This notebook runs everything necessary for my TFM

In [87]:
import os
from subprocess import call

import requests
import papermill as pm

def run_notebook(path, **kwargs):
    pm.execute_notebook(path, path, progress_bar=True, cwd=os.path.dirname(path), **kwargs)

def run_file(path):
    call(['python', path])

PLATFORMS = [
    'aragon',
    'daohaus',
    'daostack',
    # 'governor',
    # 'realms',
    'snapshot',
    # 'tally',
]

# Deployments

Getting the deployments

In [88]:
def get_files_from_daoanalyzer(org, dst_path, download_files):
    # Zenodo ID
    zenodo_id = 10372368
    zenodo_dotfile = os.path.join(dst_path, org, '.zenodo-id.txt')
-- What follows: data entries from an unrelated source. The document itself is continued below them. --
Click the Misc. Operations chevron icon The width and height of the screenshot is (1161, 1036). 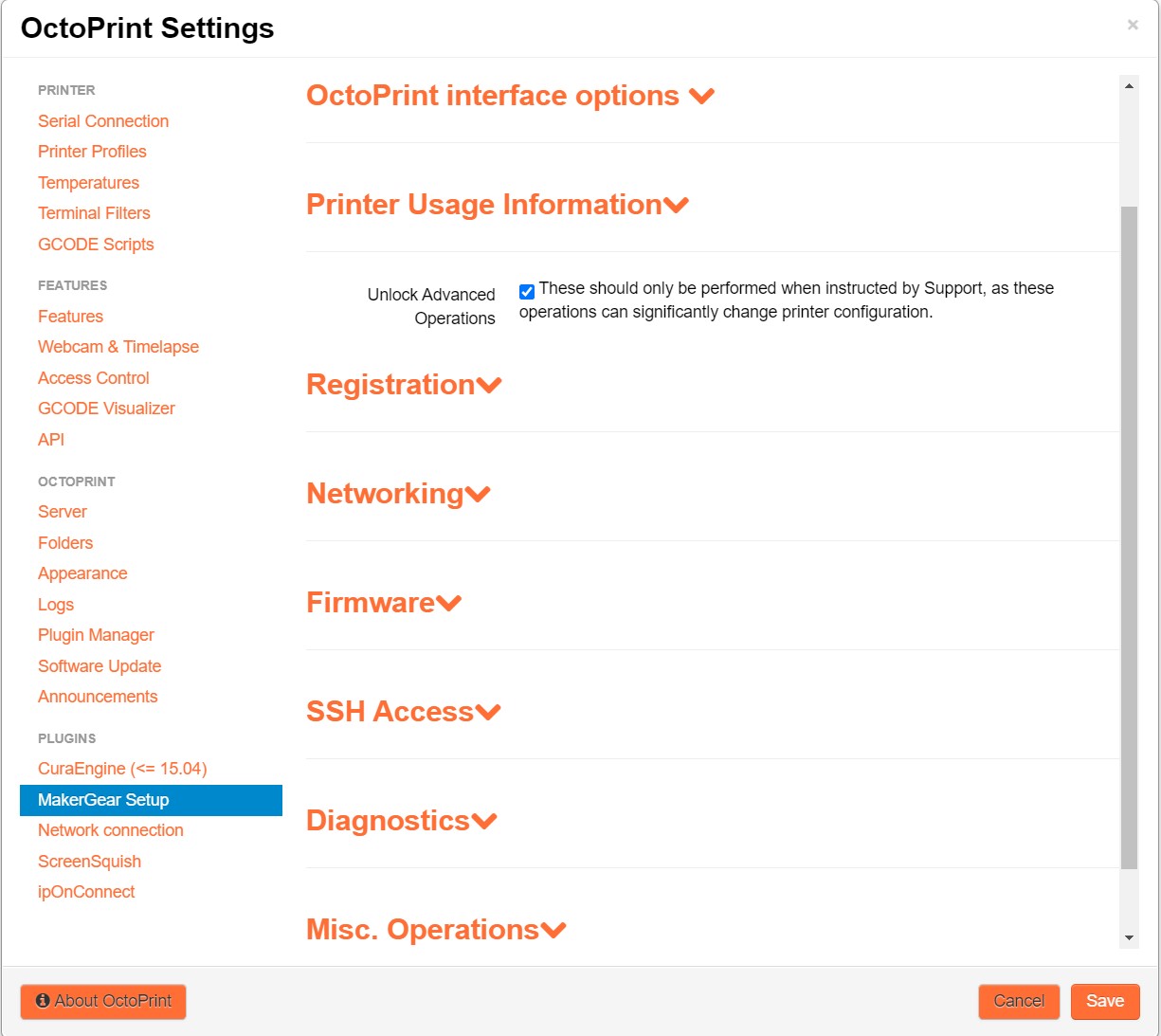pyautogui.click(x=553, y=931)
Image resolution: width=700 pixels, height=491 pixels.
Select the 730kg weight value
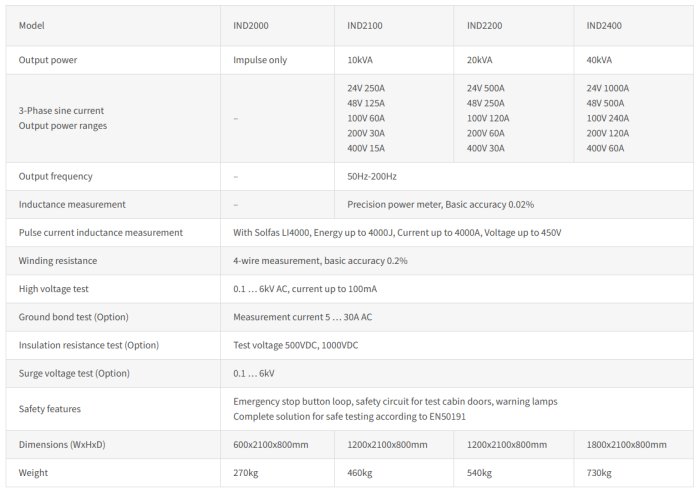[x=600, y=472]
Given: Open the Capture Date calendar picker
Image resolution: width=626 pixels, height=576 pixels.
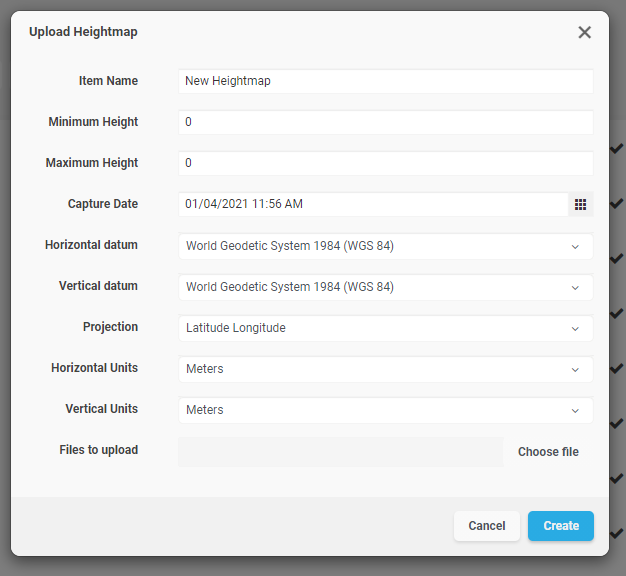Looking at the screenshot, I should [x=580, y=204].
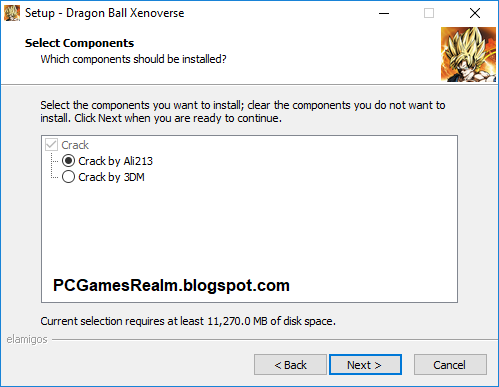The image size is (499, 387).
Task: Toggle the grayed Crack checkbox
Action: point(51,145)
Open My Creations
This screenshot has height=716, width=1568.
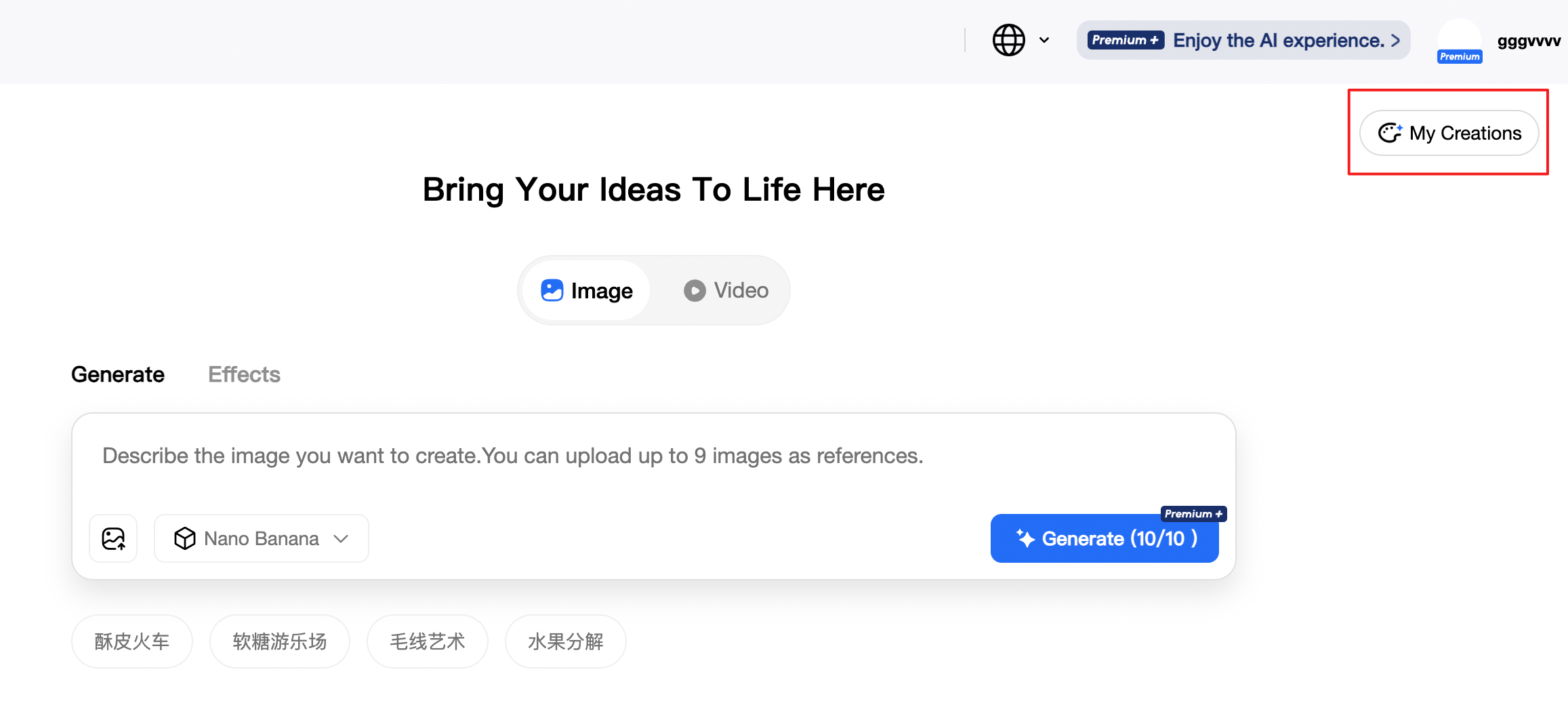[x=1449, y=133]
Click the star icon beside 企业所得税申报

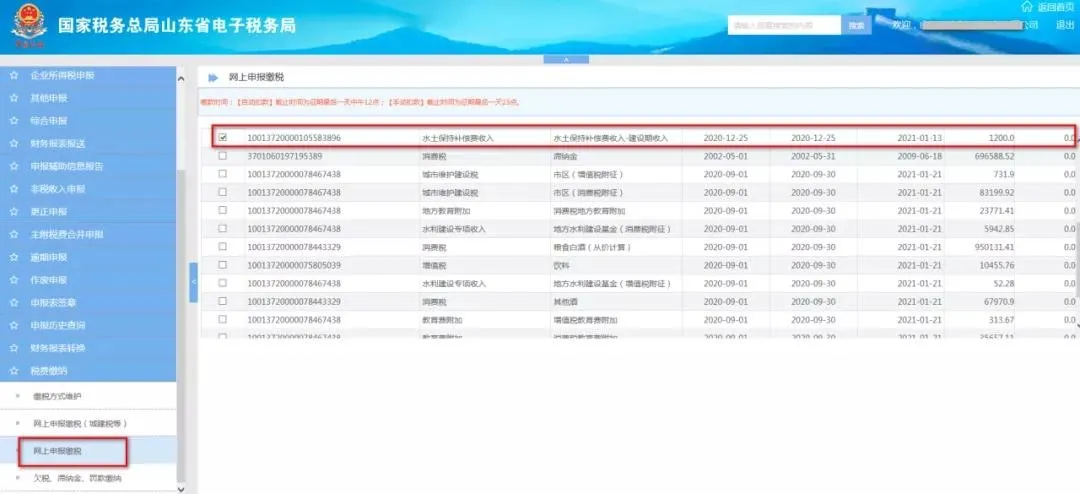tap(14, 75)
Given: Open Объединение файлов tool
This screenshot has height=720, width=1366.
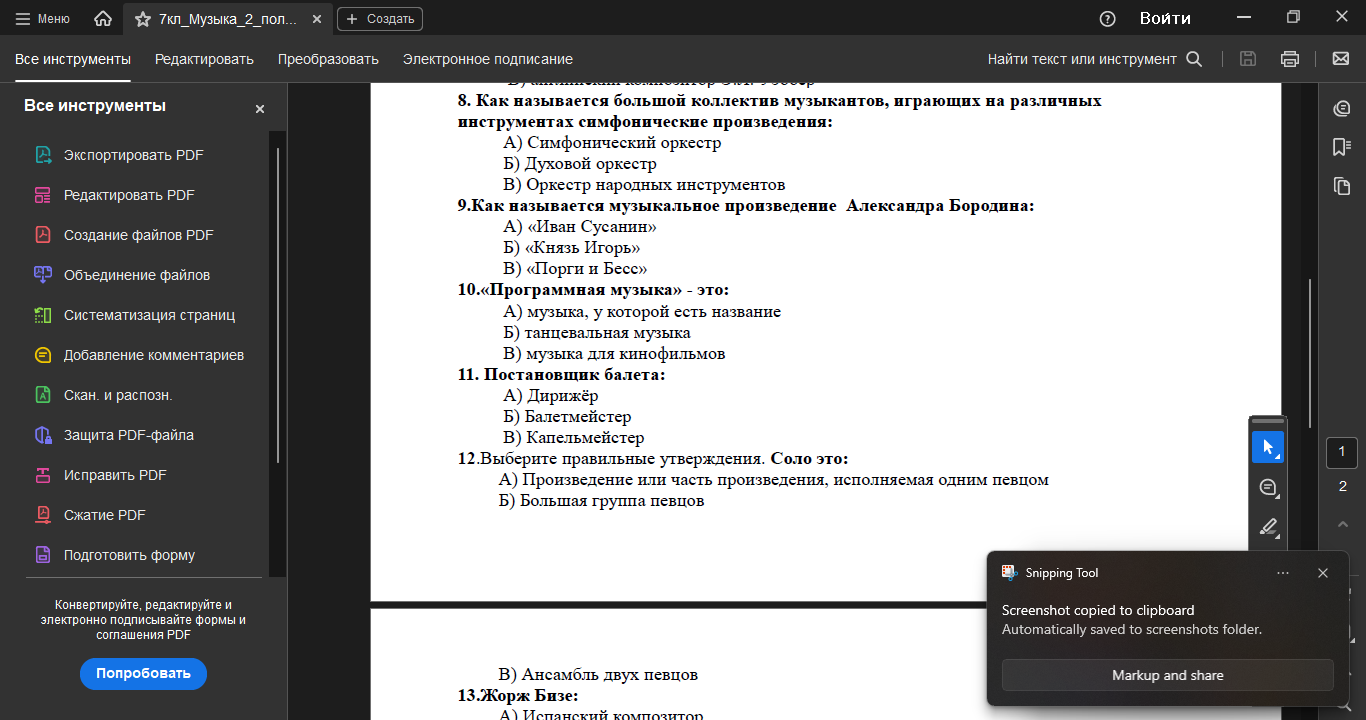Looking at the screenshot, I should coord(137,275).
    assert download_files, "download_files cant be empty"
    all_files_available = all( ( os.path.exists(os.path.join(dst_path, org, f)) for f in download_files ) )
    old_zenodo_id = -1

    if os.path.exists(zenodo_dotfile):
        with open(zenodo_dotfile, 'r') as f:
            old_zenodo_id = int(f.readline())

    if not all_files_available or zenodo_id != old_zenodo_id:
        # Download from Zenodo (no API key needed)
        url = f"https://zenodo.org/records/{zenodo_id}/files/archive.zip?download=1"
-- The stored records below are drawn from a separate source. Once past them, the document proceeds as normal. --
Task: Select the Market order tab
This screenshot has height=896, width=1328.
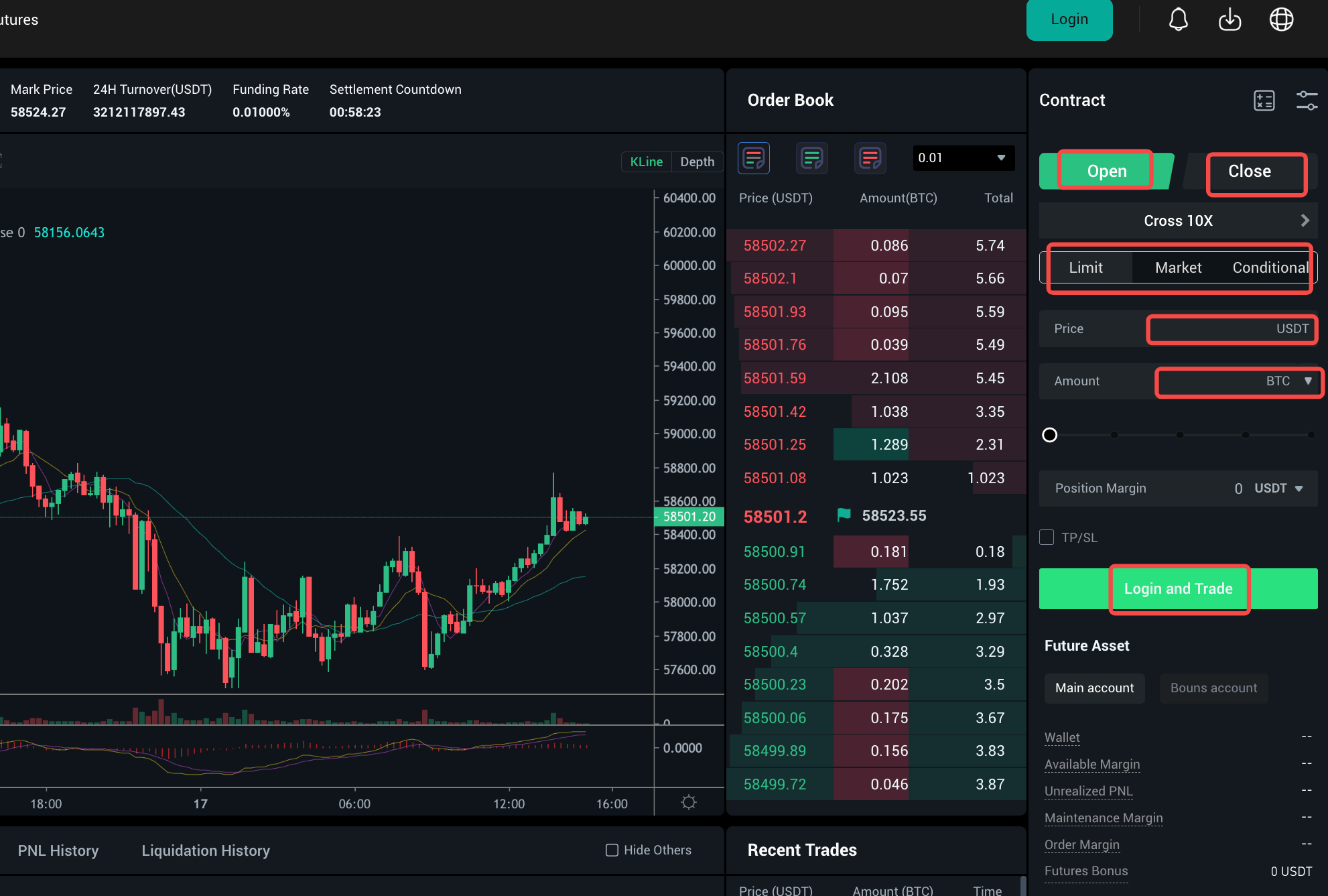Action: pos(1178,267)
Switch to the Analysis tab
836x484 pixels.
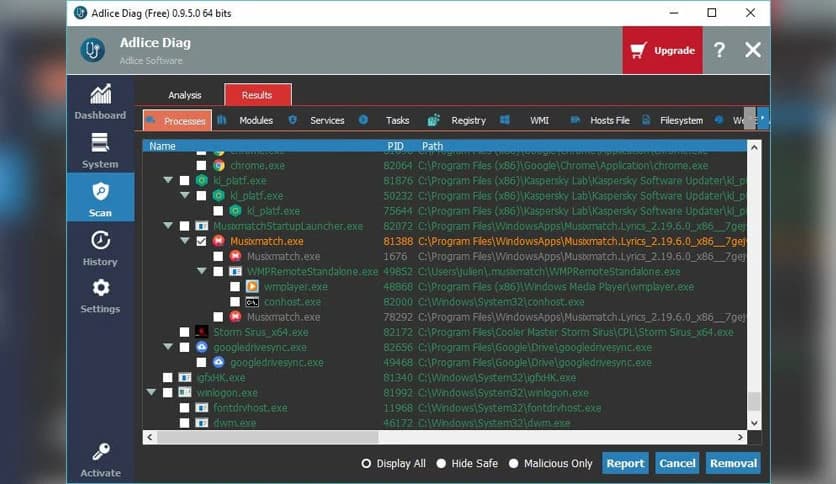[x=185, y=95]
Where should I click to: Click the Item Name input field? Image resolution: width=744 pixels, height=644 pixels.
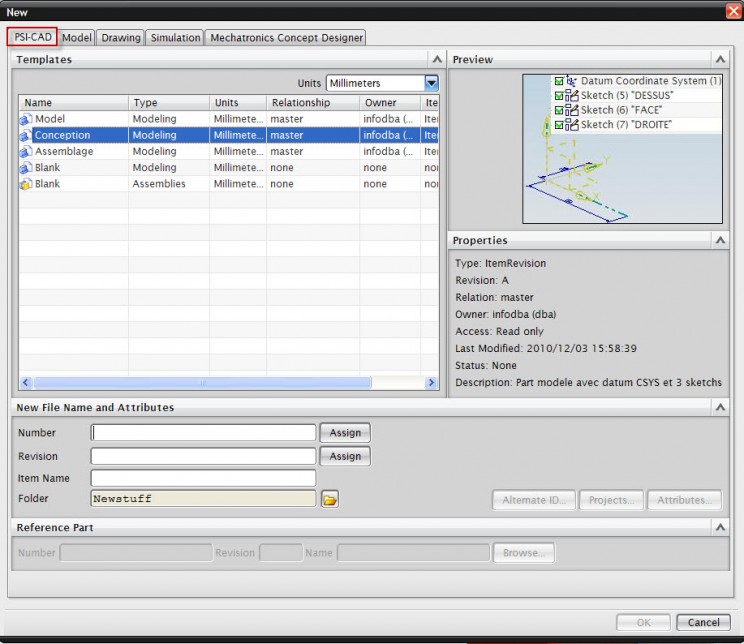click(203, 478)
        archive = f'./DATA/archive-{zenodo_id}.zip'
        if not os.path.exists(archive):
            r = requests.get(url)
            r.raise_for_status()

            with open(archive, 'wb') as f:
                f.write(r.content)

        call(['unzip', '-oj', archive, *[f'{org}/{f}' for f in download_files], '-d', os.path.join(dst_path, org)])
        with open(zenodo_dotfile, 'w') as f:
            f.write(str(zenodo_id))
    else:
        print('All files already present')

## Aragon

In [89]:
get_files_from_daoanalyzer('aragon', 'deployments', ['organizations.csv', 'casts.csv', 'votes.csv'])
run_notebook('./deployments/aragon/aragon_get_deployments.ipynb')

All files already present


Executing:   0%|          | 0/22 [00:00<?, ?cell/s]



## DAOhaus

In [90]:
get_files_from_daoanalyzer('daohaus', 'deployments', ['moloches.csv', 'votes.csv', 'proposals.csv'])
run_notebook('./deployments/daohaus/daohaus_get_deployments.ipynb')

All files already present


Executing:   0%|          | 0/25 [00:00<?, ?cell/s]



## DAOstack

In [91]:
get_files_from_daoanalyzer('daostack', 'deployments', ['daos.csv', 'proposals.csv', 'votes.csv'])
run_notebook('./deployments/daostack/daostack_get_deployments.ipynb')

All files already present


Executing:   0%|          | 0/19 [00:00<?, ?cell/s]



## Snapshot

In [92]:
run_notebook('./deployments/snapshot/snapshot_get_deployments.ipynb')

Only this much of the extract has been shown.